Text segment:
[Start of Attachment]

It doesn’t take an Einstein to know that in this age of streaming and on-demand viewing, linear TV notions of time and space don’t apply. But it did take a Breland — Sandy Breland, Group Vice President at Raycom Media — to apply that new reality to investigative reporting. Breland’s back-of-a-napkin-simple idea: create an OTT channel built around Raycom’s national investigative team; bring in other partners to achieve a critical mass of content; and share it all with a broader audience. “We have this work that we think is really important,” she says. “We believe that if we can get it in front of more people, there’s an appetite for it.”
Breland’s brainstorm was in April. Two months later, Raycom Media CEO Pat LaPlatney announced the launch of InvestigateTV at the Investigative Reporters and Editors (IRE) conference in Orlando, starting on the Roku streaming channel, now on Amazon Fire too, with Apple TV coming soon.
The mainstay of InvestigateTV is the scarily prolific Lee Zurik, Chief Investigative Reporter at newly-anointed news leader WVUE in New Orleans and head of Raycom’s 15-month-old national unit. A local satirical site, Neutral Ground News, “reported” on a “five-year study” claiming that “Sphincters tighten 93% wherever Fox 8 Investigative Reporter Lee Zurik goes.” (In his spare time, Zurik also co-anchors at 5, 9 and 10 p.m.) It was Zurik’s ambitious multi-part series Licensed to Pill, which exposed doctors prescribing addictive opioids for profit, that inspired the new channel.

[End of Attachment]

What to do:
1. List every streaming platform that the InvestigateTV article names as carrying the channel or about to carry it.
2. Extract the passage of the InvestigateTV article that begins at the words "Breland’s brainstorm was" and ends after the words "the new channel.".
The records that come next are separate material and have no connection to the InvestigateTV article.

Information supplied:
[Start of Attachment]

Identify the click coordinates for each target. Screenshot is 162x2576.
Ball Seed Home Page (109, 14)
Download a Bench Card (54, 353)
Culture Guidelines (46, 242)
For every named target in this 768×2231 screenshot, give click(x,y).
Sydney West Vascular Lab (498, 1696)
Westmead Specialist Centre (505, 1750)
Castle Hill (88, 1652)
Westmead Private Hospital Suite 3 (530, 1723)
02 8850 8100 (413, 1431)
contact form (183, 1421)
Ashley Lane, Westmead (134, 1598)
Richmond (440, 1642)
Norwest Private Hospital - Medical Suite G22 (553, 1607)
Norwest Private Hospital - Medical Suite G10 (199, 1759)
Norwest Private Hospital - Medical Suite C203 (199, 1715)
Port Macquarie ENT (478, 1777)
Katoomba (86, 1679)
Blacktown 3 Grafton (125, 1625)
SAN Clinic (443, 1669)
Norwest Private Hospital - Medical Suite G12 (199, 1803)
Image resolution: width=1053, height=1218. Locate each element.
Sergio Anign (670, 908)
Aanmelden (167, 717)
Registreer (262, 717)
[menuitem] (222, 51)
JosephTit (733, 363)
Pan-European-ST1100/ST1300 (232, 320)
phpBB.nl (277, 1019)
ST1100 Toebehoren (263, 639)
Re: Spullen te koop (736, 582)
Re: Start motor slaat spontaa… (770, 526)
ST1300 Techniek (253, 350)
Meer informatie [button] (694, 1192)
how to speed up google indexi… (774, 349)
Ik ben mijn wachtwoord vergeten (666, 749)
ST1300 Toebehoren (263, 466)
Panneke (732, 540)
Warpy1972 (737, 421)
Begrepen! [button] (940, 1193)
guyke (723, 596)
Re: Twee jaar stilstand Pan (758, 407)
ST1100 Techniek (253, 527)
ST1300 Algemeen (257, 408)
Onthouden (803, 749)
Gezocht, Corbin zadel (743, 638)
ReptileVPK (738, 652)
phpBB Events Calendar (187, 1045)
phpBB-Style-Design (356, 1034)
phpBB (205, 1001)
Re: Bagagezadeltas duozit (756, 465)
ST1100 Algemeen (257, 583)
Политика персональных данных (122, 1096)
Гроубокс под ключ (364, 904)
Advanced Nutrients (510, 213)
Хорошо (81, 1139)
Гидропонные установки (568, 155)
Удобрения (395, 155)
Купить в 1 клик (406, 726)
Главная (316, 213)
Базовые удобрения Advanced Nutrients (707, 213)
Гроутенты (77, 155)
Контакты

[End of Attachment]

Results for the exercise:
1. Roku, Amazon Fire, Apple TV

2.
Breland’s brainstorm was in April. Two months later, Raycom Media CEO Pat LaPlatney announced the launch of InvestigateTV at the Investigative Reporters and Editors (IRE) conference in Orlando, starting on the Roku streaming channel, now on Amazon Fire too, with Apple TV coming soon.
The mainstay of InvestigateTV is the scarily prolific Lee Zurik, Chief Investigative Reporter at newly-anointed news leader WVUE in New Orleans and head of Raycom’s 15-month-old national unit. A local satirical site, Neutral Ground News, “reported” on a “five-year study” claiming that “Sphincters tighten 93% wherever Fox 8 Investigative Reporter Lee Zurik goes.” (In his spare time, Zurik also co-anchors at 5, 9 and 10 p.m.) It was Zurik’s ambitious multi-part series Licensed to Pill, which exposed doctors prescribing addictive opioids for profit, that inspired the new channel.